Exactly and only the lines from the line holding "Viewport: 499px width, 371px" to the end of the records should be reproduced. Leave pictures out.

Records drawn from a dataset

··········

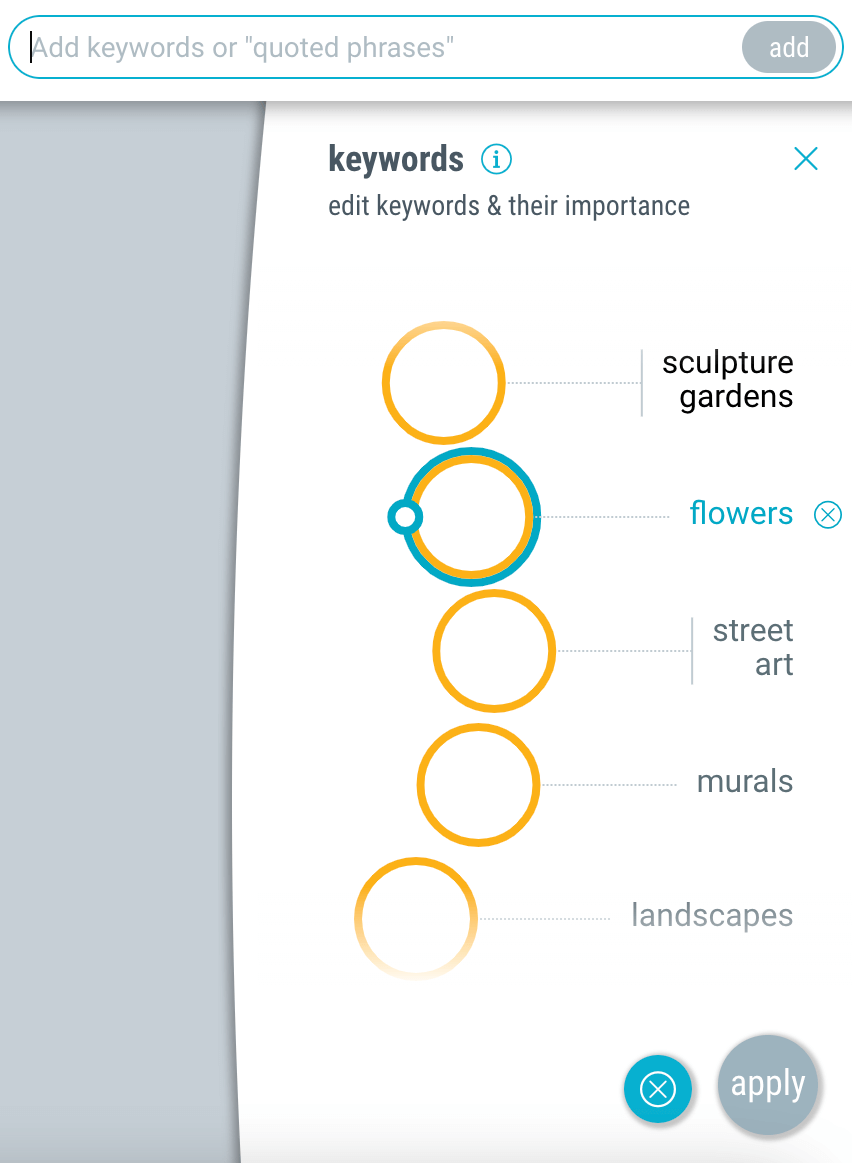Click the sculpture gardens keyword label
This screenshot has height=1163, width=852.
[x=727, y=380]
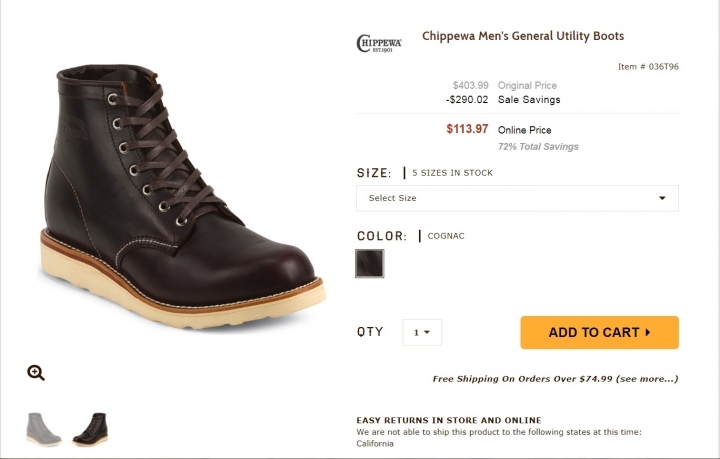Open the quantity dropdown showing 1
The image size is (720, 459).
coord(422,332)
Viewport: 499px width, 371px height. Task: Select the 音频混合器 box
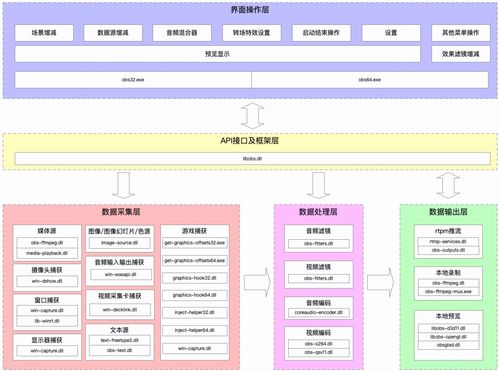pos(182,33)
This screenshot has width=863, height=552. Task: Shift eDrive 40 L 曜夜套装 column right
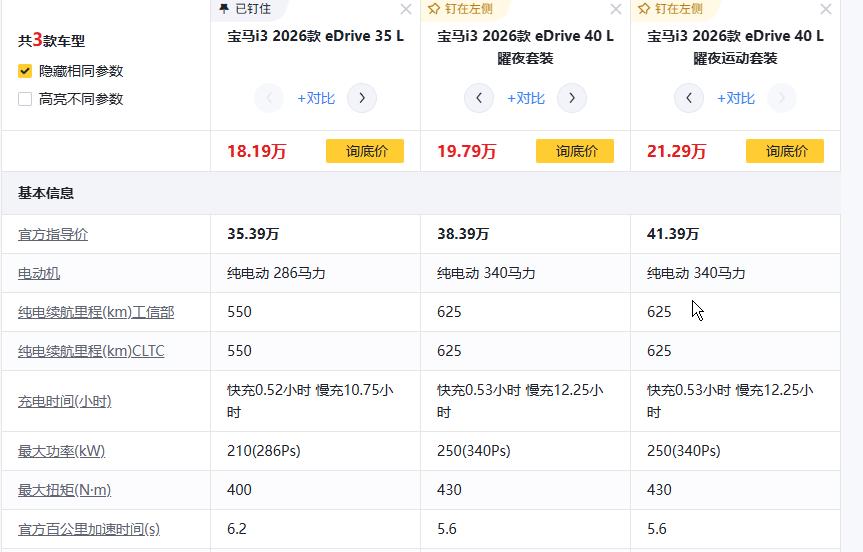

··········

Worked solution:
Viewport: 499px width, 371px height. Task: Select the 音频混合器 box
pos(182,33)
This screenshot has width=863, height=552. Task: Shift eDrive 40 L 曜夜套装 column right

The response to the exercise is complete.